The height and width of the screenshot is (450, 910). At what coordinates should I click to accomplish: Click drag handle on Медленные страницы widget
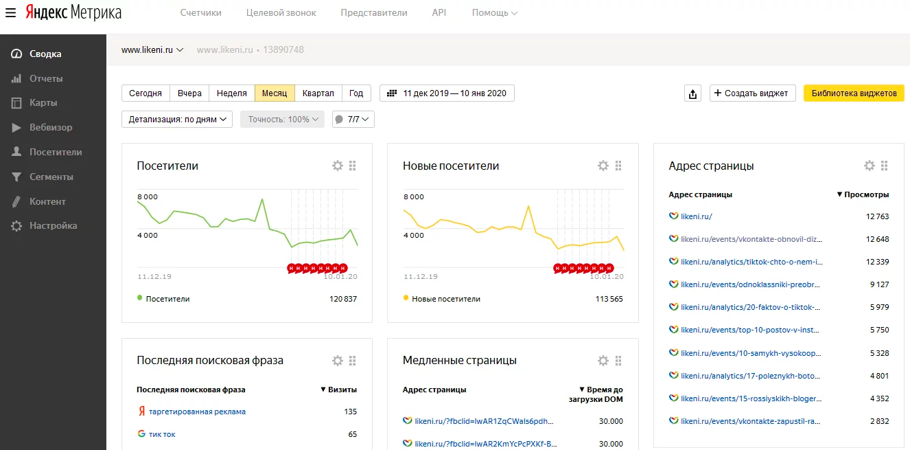(618, 361)
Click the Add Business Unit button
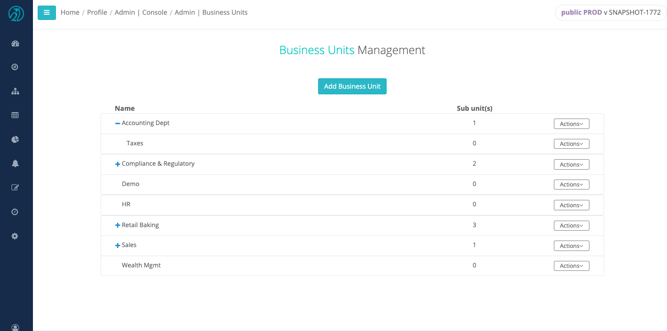Image resolution: width=667 pixels, height=331 pixels. (352, 86)
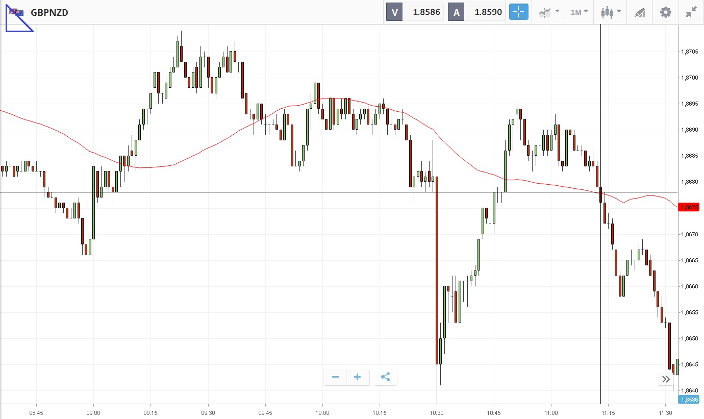This screenshot has height=419, width=704.
Task: Open the compare chart dropdown
Action: point(549,12)

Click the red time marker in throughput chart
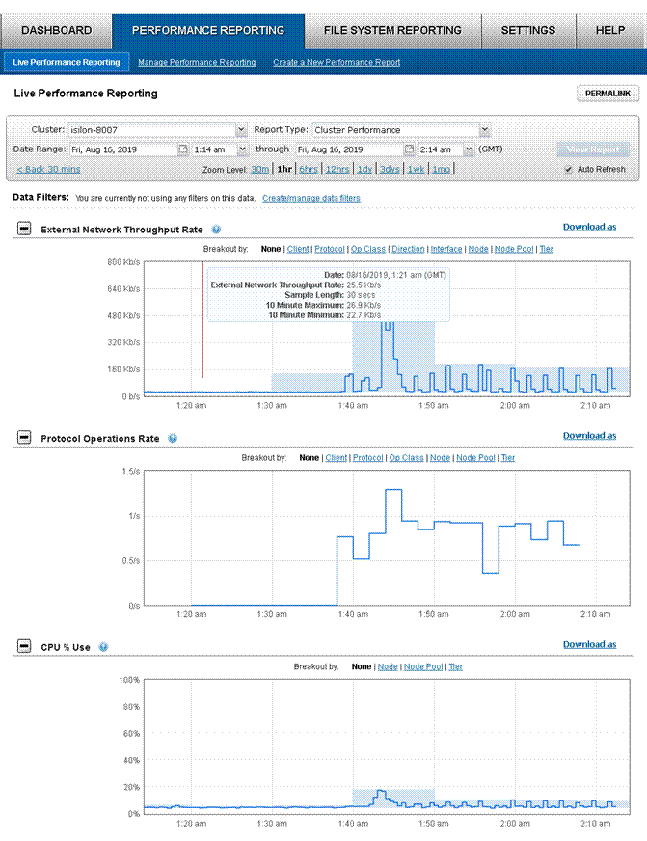click(x=202, y=319)
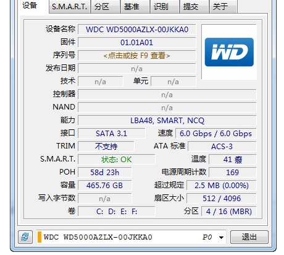Click the 退出 exit button

click(249, 237)
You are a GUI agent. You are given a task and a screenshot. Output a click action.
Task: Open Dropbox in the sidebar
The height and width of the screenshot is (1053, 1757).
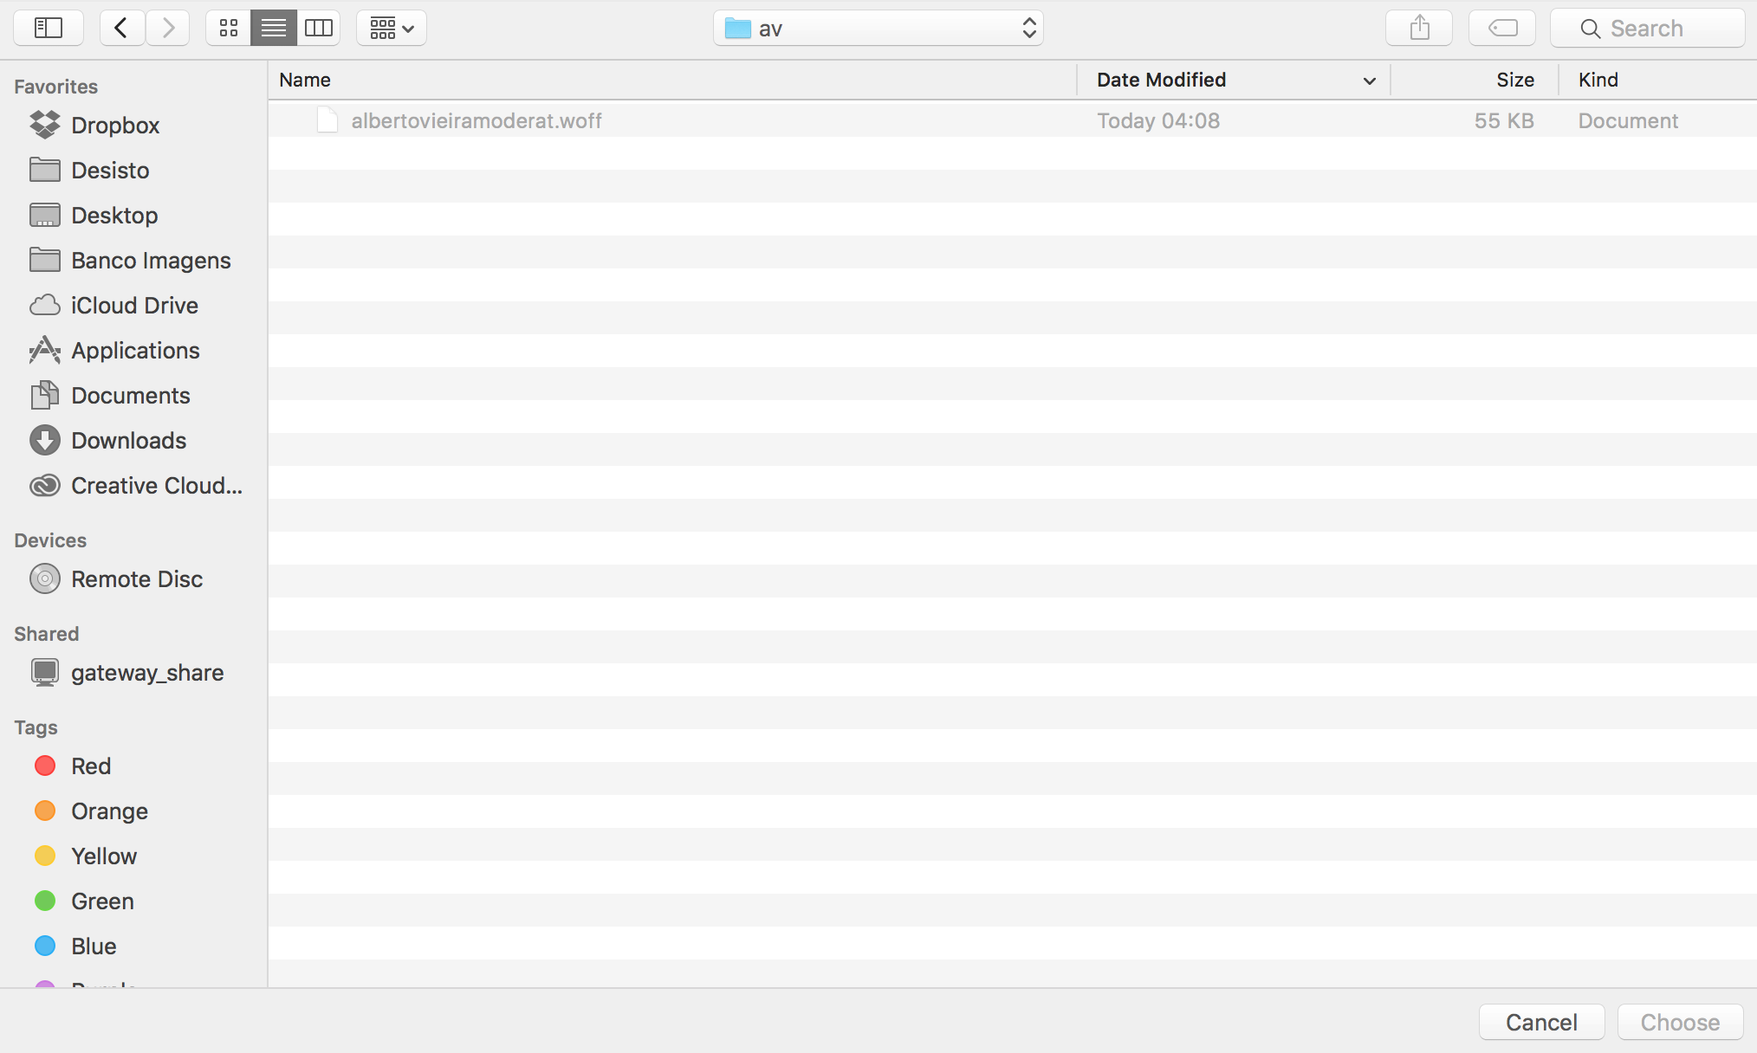114,126
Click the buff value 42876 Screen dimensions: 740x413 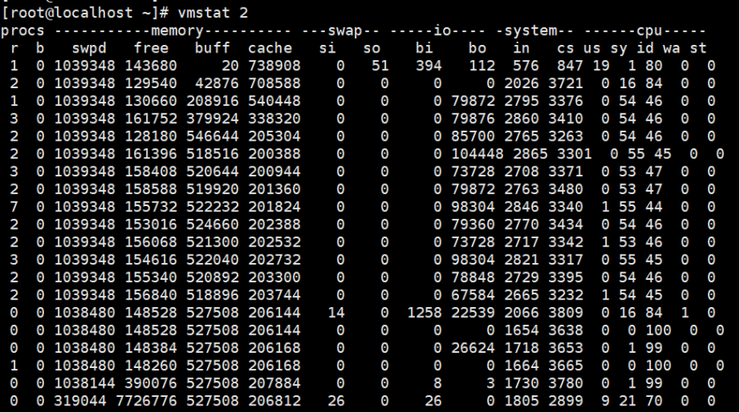click(213, 83)
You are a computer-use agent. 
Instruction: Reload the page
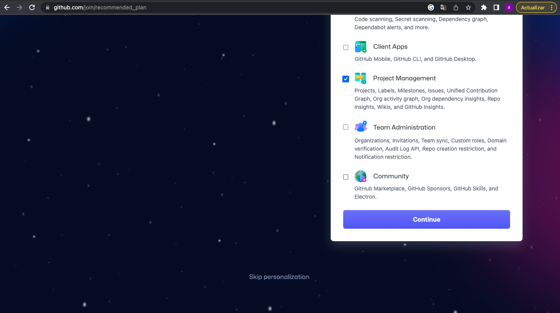click(32, 7)
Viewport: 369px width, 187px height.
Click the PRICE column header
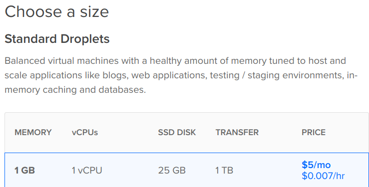(x=314, y=133)
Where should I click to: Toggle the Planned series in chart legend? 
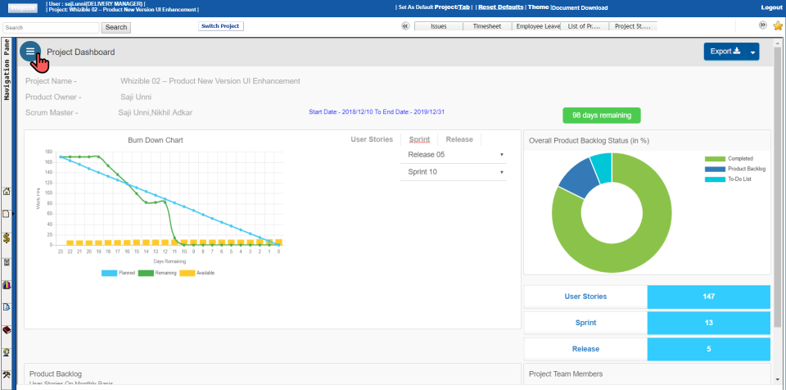(117, 272)
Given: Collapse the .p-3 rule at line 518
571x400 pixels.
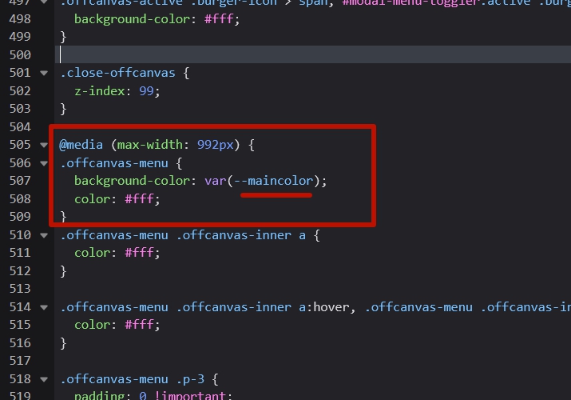Looking at the screenshot, I should pyautogui.click(x=44, y=379).
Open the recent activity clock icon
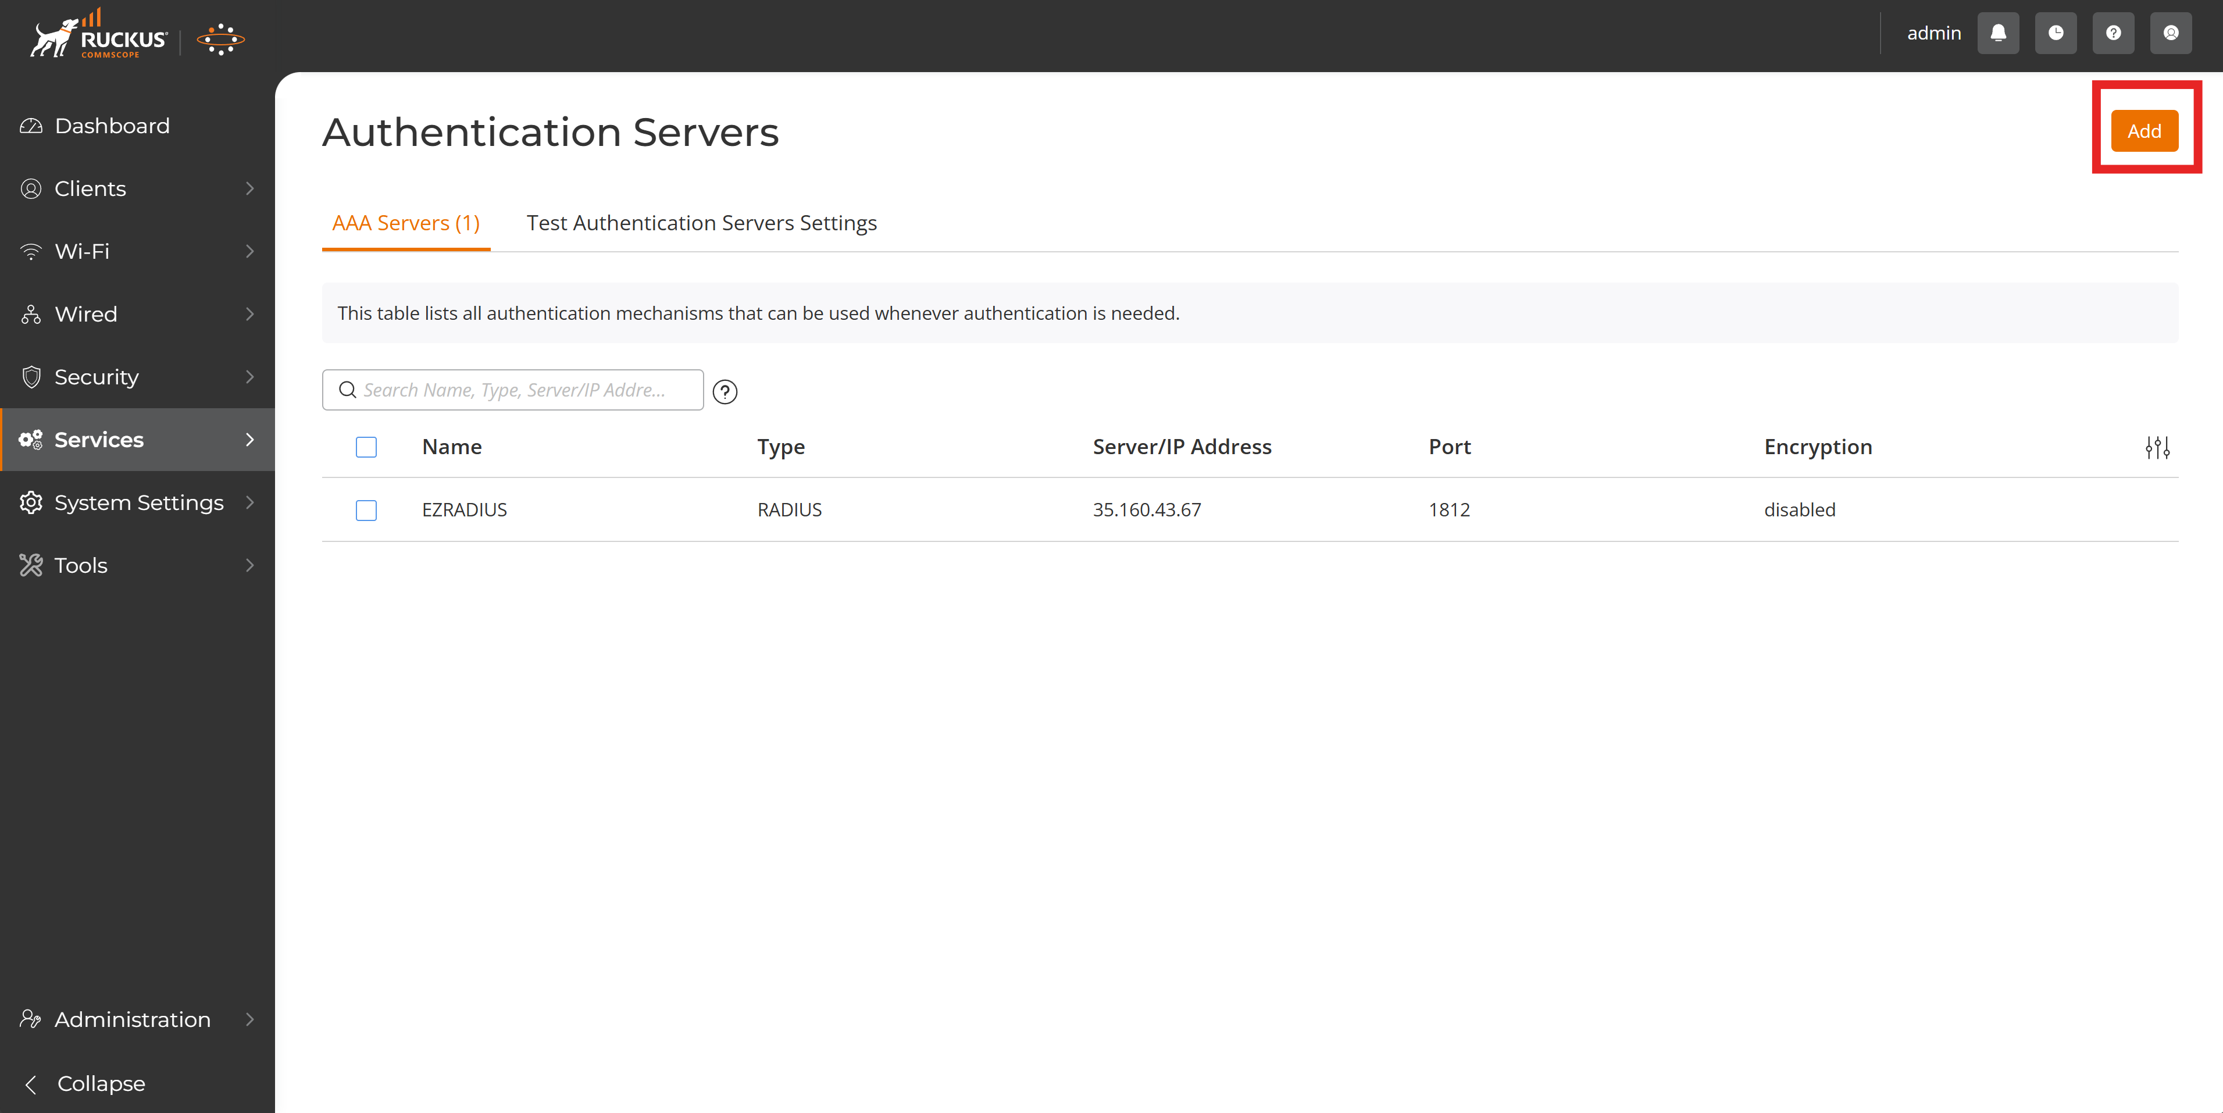2223x1113 pixels. [2056, 33]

+===+

◆ The exercise
Update the stretch from the line containing "Viewport: 369px width, 187px height." through the end of the records, changing "column header" to "column heading" and keeping everything else the same. Omit the pictures from your answer.

◆ Solution to the problem
Viewport: 369px width, 187px height.
Click the PRICE column heading
(x=314, y=133)
Where should I click to: Toggle the Planned series in chart legend? 
(117, 272)
Given: Collapse the .p-3 rule at line 518
571x400 pixels.
Looking at the screenshot, I should pyautogui.click(x=44, y=379).
Open the recent activity clock icon
2223x1113 pixels. [2056, 33]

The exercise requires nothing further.